Chrism Mass at the Cathedral
For me, the best part of my visit to the Cathedral was that it took place at the Chrism Mass. Often held on the morning of Holy Thursday just before Easter, the Chrism Mass expresses the unity of parishes and priests with their Bishop. During the Mass, the Bishop blesses oils used for Baptism, Confirmation, Anointing of the Sick, and Holy Orders. Each parish receives a supply of these holy oils for the year from the Chrism Mass. In addition, the priests of the diocese renew their vows during the Chrism Mass.
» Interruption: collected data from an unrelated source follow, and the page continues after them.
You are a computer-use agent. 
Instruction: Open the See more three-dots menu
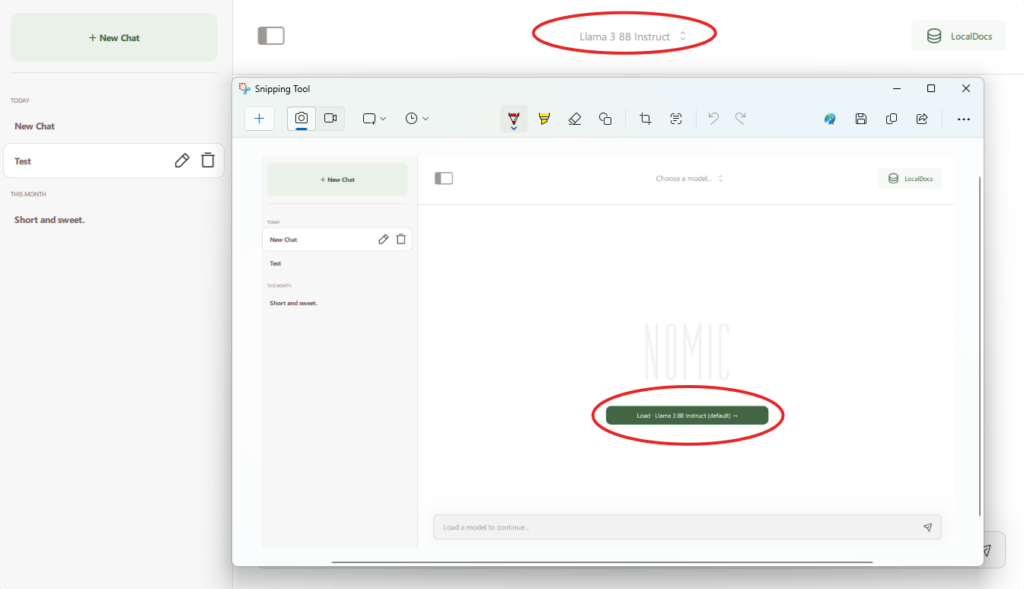click(963, 119)
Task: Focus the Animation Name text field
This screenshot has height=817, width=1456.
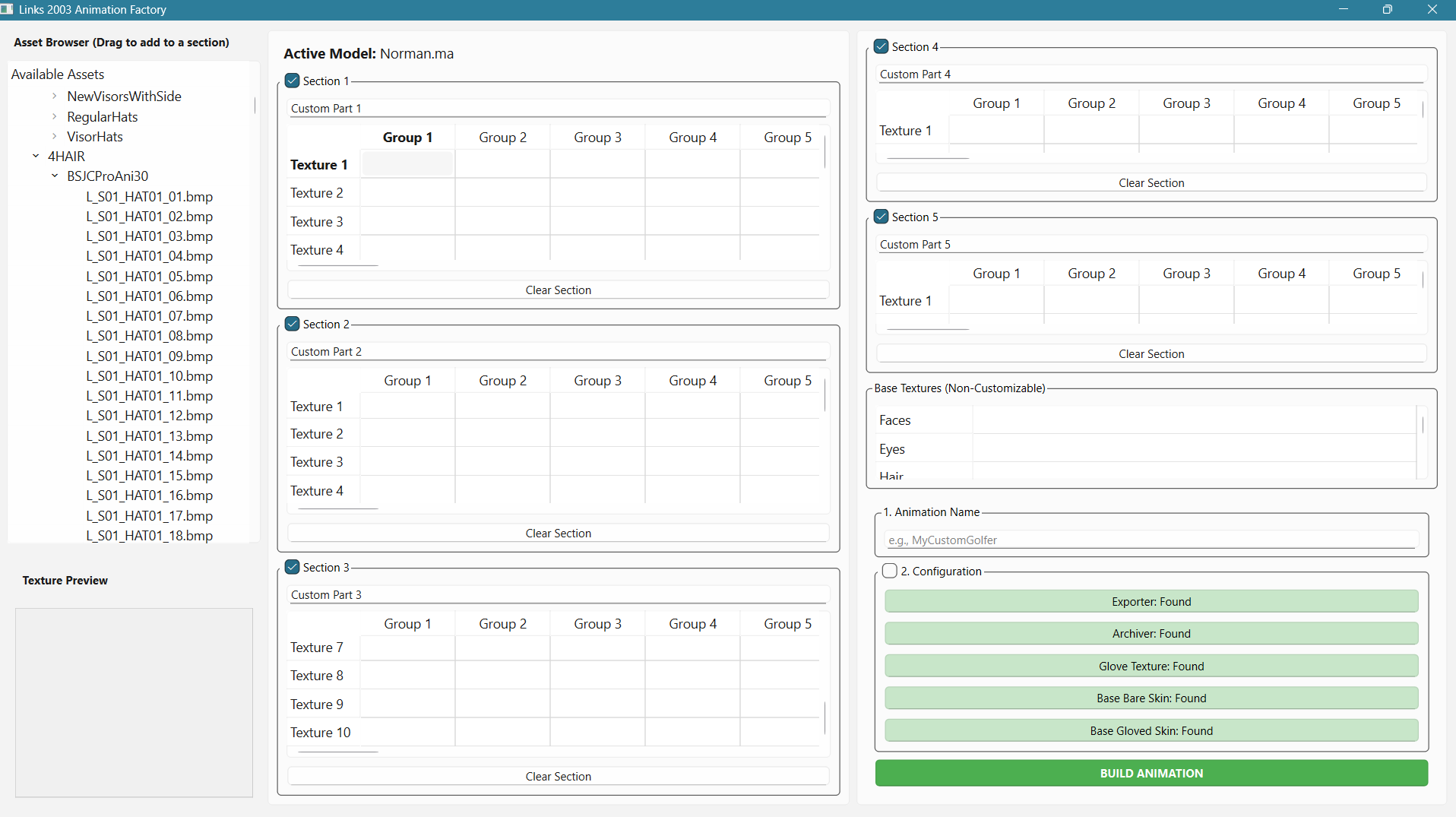Action: (x=1151, y=540)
They prostrate themselves before the altar to renew their oaths of fidelity to their bishop and to Jesus Christ.
That morning, hundreds of priests from all over the diocese entered the church in a seemingly endless procession led by Bishop Felipe J. Estevez. Witnessing so many devoted to serving Christ with their lives inspired me to pray in thanksgiving for their vocations.
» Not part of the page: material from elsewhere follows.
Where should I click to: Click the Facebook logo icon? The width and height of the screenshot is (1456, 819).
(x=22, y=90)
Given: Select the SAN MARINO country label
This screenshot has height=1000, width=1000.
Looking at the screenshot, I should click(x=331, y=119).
During his homily, the Bishop spoke about the need to pray for the faithfulness of priests. All the ordained, he urged, must seek the power of the Holy Spirit to sustain them in their vows of celibacy and obedience. That faithfulness, he preached, needs to endure through love and fortitude, despite the scandals and ongoing purification of the Church.
Thus, the Chrism Mass reminded this pilgrim of the living nature of the Church. The Cathedral is alive with the Holy Spirit, a living legacy, not just a place to visit for beauty and history.
After Mass and a fabulous lunch at a seaside restaurant, I returned to further explore and reflect upon the details inside this lovely Cathedral. A shrine to Saint Patrick honors the many Irish religious who have served the parish. Green tile and marble evoke Ireland. The tiles tell the story of Saint Patrick’s life.
In the rear of the Cathedral, the choir loft balcony contains a seated statue of a crowned Mary tenderly gazing at the infant Jesus whom she holds in her lap. Elaborate paintings on the back wall of the loft depict the history of the city of Saint Augustine, including the landing of Menendez. The same dark wood in the balcony railing as that used in the decorated ceiling beams sets off the vibrant paintings.
Throughout the Cathedral, beautiful stained glass windows dating from 1909 tell the story of Saint Augustine’s life. A gilded statute of the saint elsewhere in the church contains one of his relics. A more modern representation appears to have the Saint peering out at the visitor from the wall.
Finally, the circular baptismal font replicates the font in which Ponce de Leon was baptized. Its polished interior reflects the brilliant colors of the ceiling above.
Saint Augustine famously penned the prayer “Our hearts are restless until they rest in You.” In the shrines and Cathedral named for this saint, your heart indeed will find rest. I look forward to returning to Saint Augustine to experience more of this lovely city and its rich heritage.